24.3 Wijziging Waarde - Archeologie

Burgemeester en wethouders kunnen een of meer bestemmingsvlakken met de dubbelbestemmingen 'Waarde - Archeologie 1', 'Waarde - Archeologie 2', 'Waarde - Archeologie 3', 'Waarde - Archeologie 4' en 'Waarde - Archeologie 6' geheel of gedeeltelijk verwijderen, indien:

  • a. uit nader archeologisch onderzoek is gebleken dat ter plaatse geen archeologische waarden aanwezig zijn;
  • b. het op grond van nader archeologisch onderzoek niet meer noodzakelijk wordt geacht dat het bestemmingsplan ter plaatse in bescherming en veiligstelling van archeologische waarden voorziet.

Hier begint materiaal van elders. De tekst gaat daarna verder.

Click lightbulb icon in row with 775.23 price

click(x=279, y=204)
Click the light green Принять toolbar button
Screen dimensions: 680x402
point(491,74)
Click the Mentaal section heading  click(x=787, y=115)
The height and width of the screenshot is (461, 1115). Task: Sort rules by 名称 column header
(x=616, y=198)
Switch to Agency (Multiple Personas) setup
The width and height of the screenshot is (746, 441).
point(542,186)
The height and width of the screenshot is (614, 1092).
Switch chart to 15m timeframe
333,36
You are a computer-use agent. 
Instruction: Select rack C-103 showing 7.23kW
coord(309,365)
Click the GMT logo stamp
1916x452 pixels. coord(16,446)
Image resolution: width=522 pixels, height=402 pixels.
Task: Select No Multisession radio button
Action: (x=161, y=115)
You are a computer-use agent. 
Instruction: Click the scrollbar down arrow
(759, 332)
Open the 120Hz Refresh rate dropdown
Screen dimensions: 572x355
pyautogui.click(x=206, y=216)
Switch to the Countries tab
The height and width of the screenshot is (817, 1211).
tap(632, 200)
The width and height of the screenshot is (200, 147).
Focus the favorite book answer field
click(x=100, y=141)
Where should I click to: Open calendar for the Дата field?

Hoofdstuk 4 Overgangs- en slotregels

Artikel 25 Overgangsrecht

25.1 Overgangsrecht bouwwerken
  • a. Een bouwwerk dat op het tijdstip van inwerkingtreding van het bestemmingsplan aanwezig of in uitvoering is, dan wel kan worden gebouwd krachtens een omgevingsvergunning voor het bouwen, en afwijkt van het plan, mag, mits deze afwijking naar aard en omvang niet wordt vergroot,
    • 1. gedeeltelijk worden vernieuwd of veranderd;
    • 2. na het teniet gaan ten gevolge van een calamiteit geheel worden vernieuwd of veranderd, mits de aanvraag van een omgevingsvergunning voor het bouwen wordt gedaan binnen twee jaar na de dag waarop het bouwwerk is teniet gegaan;
  • b. het bevoegd gezag kan eenmalig in afwijking van het bepaalde onder a. een omgevingsvergunning verlenen voor het vergroten van de inhoud van een bouwwerk als bedoeld onder a met maximaal 10 %;
  • c. het bepaalde onder a is niet van toepassing op bouwwerken die weliswaar bestaan op het tijdstip van inwerkingtreding van het plan, maar zijn gebouwd zonder omgevingsvergunning en in strijd met het daarvoor geldende plan, daaronder begrepen de overgangsbepaling van dat plan.
25.2 Overgangsrecht gebruik
  • a. het gebruik van grond en bouwwerken dat bestond op het tijdstip van inwerkingtreding van het bestemmingsplan en hiermee in strijd is, mag worden voortgezet;
  • b. het is verboden het met het bestemmingsplan strijdige gebruik, bedoeld in het bepaalde onder a., te veranderen of te laten veranderen in een ander met dat plan strijdig gebruik, tenzij door deze verandering de afwijking naar aard en omvang wordt verkleind;
  • c. indien het gebruik, bedoeld in het bepaalde onder a, na het tijdstip van inwerkingtreding van het plan voor een periode langer dan een jaar wordt onderbroken, is het verboden dit gebruik daarna te hervatten of te laten hervatten;
  • d. het bepaalde onder a. is niet van toepassing op het gebruik dat reeds in strijd was met het voorheen geldende bestemmingsplan, daaronder begrepen de overgangsbepalingen van dat plan.

Artikel 26 Slotregel

Deze regels worden aangehaald als 'Regels van het bestemmingsplan Nijenrode'.